Zirconia phase effect in Pd/ZrO2 catalyzed CO2 hydrogenation into formate

In heterogeneous catalysis, transformation of CO2 into formate largely relies on supported palladium catalyst, in which the support and in particular the support basicity plays a critical role. In this study, we prepared a series of Pd catalysts loaded on ZrO2 bearing three different crystal phases, namely the tetragonal phase (ZrO2-T), the monoclinic phase (ZrO2-M), and the hybrid tetragonal and monoclinic phase (ZrO2-M&T). With the same metal loading, ZrO2-T supported Pd catalyst exhibited considerably higher intrinsic activity in CO2 hydrogenation into formate compared with the other two catalysts.
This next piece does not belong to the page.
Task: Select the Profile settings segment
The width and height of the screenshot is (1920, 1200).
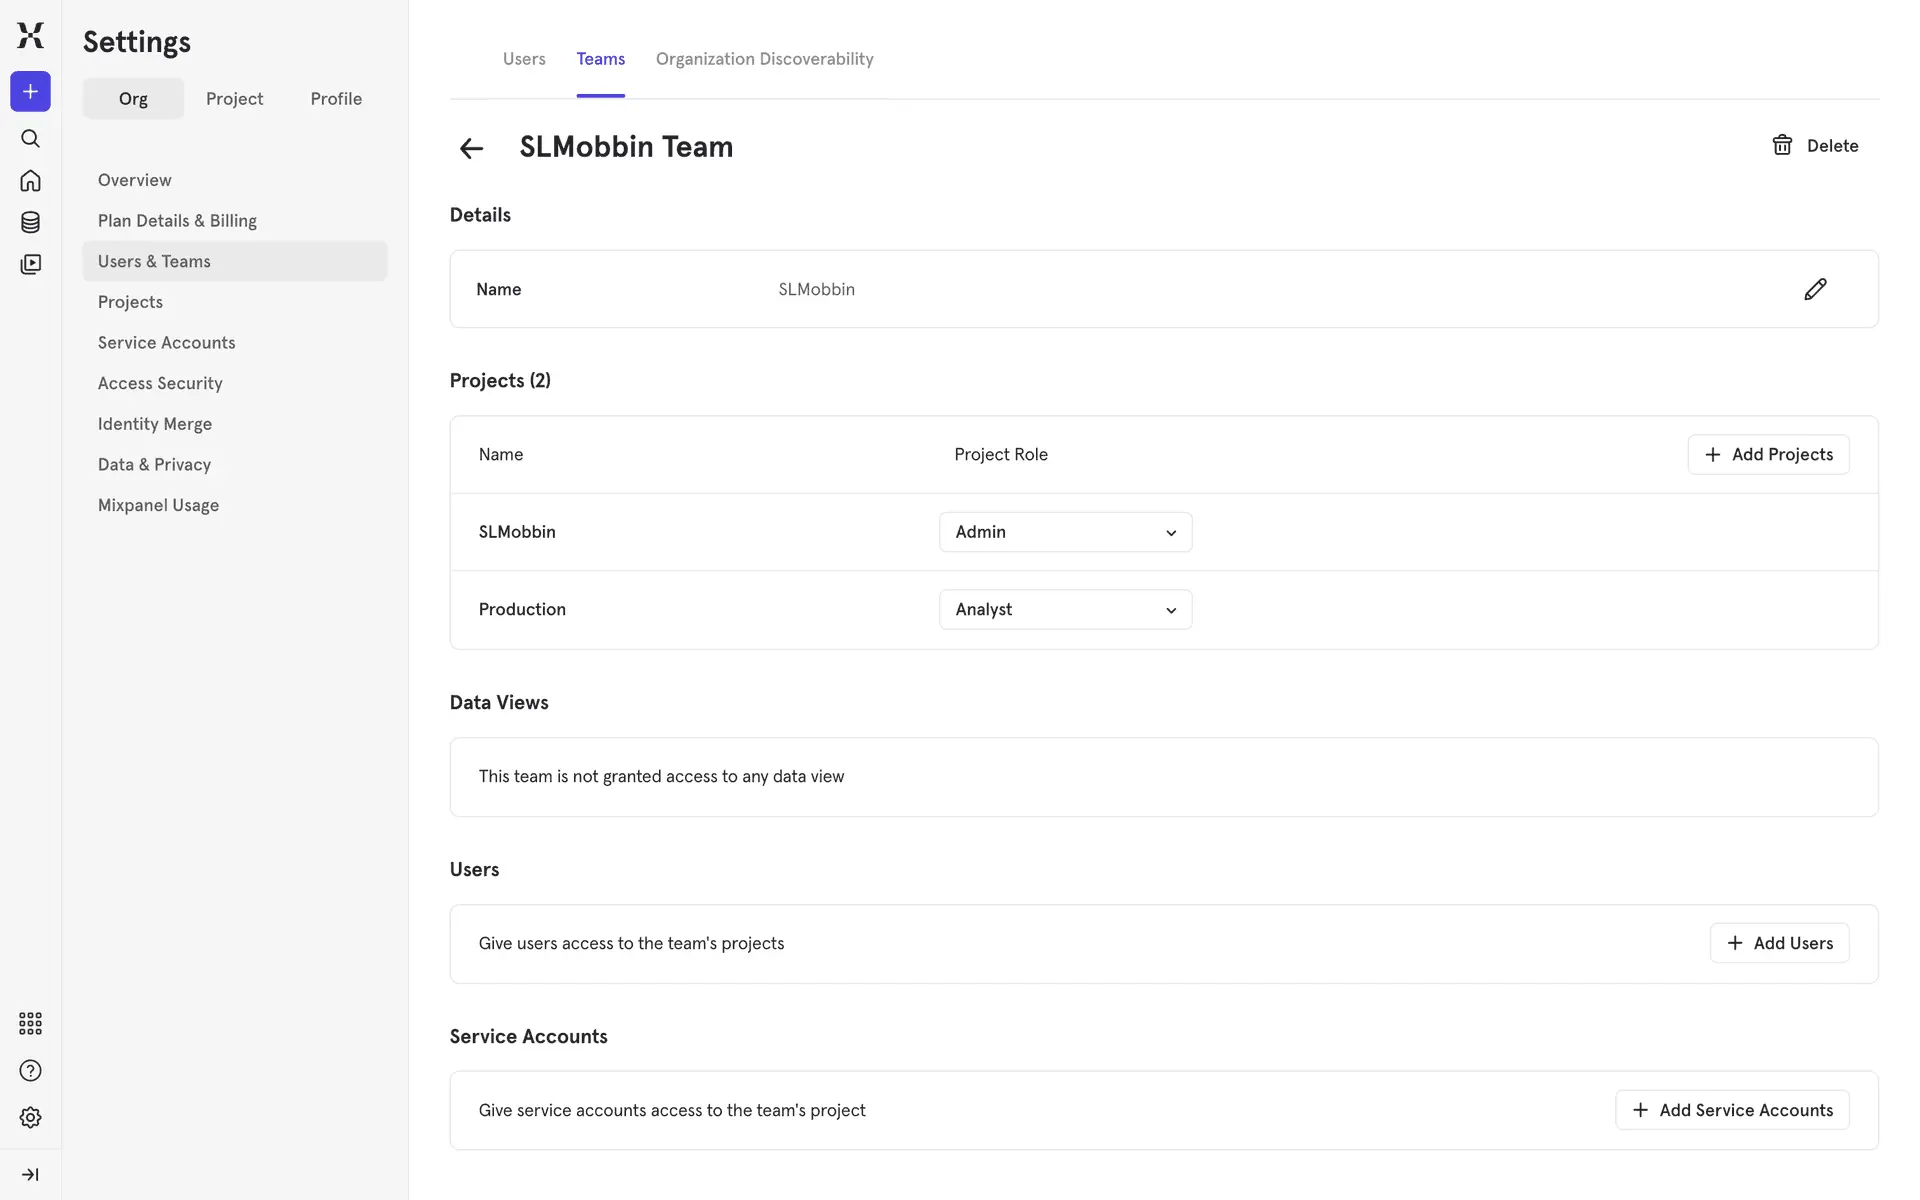Action: coord(336,99)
Pd/ZrO2-T with 2 wt% Pd was the most active one in the series, affording a TOF of 2817 h(-1) at 373 K. In situ DRIFTS spectroscopy, kinetic study and CO2-TPD analysis provided evidence that all Pd/ZrO2 catalysts follow a similar catalytic mechanism, and the origin of the superior activity for Pd/ZrO2-T is the higher density of weak basic sites on ZrO2-T, which facilitates the transformation of CO2 into the desirable surface adsorbed bicarbonate as the precursor for formate. This work highlights the importance of crystal-phase engineering of the support in tuning the catalytic activity of Pd based catalysts for CO2 hydrogenation.